Starbucks (NASDAQ: SBUX) announced their third quarter fiscal 2020 earnings results, beating top line analyst estimates, and posting better than expected Chinese sales performance.
This caused shares to trade higher aftermarket.
The company generated $4.2B of revenue, above street consensus by 2%, but -38% lower year-over-year.
Non-GAAP earnings per share however came in at ($0.46)/sh, 19% below analyst expectations of $-0.57.
Starbuck’s EBITDA for the reported quarter was ($330.5)M, which was 8% higher than analyst targets.
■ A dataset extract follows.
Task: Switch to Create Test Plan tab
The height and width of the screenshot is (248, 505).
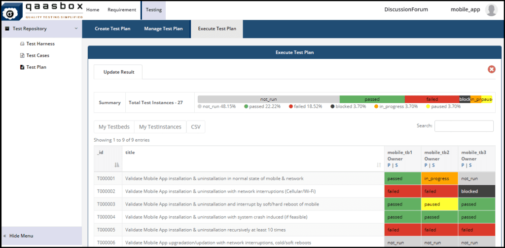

Additionally due to its important stake in the Chinese coffee market, investors are pleased to know that Chinese comparable store sales growth for the reported quarter was (19%), which was higher than management’s expectations of between (25%) to (35%).
In line with this growth, Chinese domestic revenue for the quarter was up by 63% quarter-over-quarter at $624.4M.
The better than expected performance in China, led management to revise their previously expected Chinese comparable store sales growth of (10%) to flat, be raised to (5%) to flat.
New Paradigm
Regardless of its global outreach, Starbucks’ share performance has been dismal compared to its competitors.
As shown, compared to J.M. Smucker Co. Starbuck’s share price has performed poorly. The cause of this is most likely credited to the rise in demand for home-made coffee beverages.
The pandemic caused lockdown has led many coffee drinkers resort to home-made coffee beverages than ever before.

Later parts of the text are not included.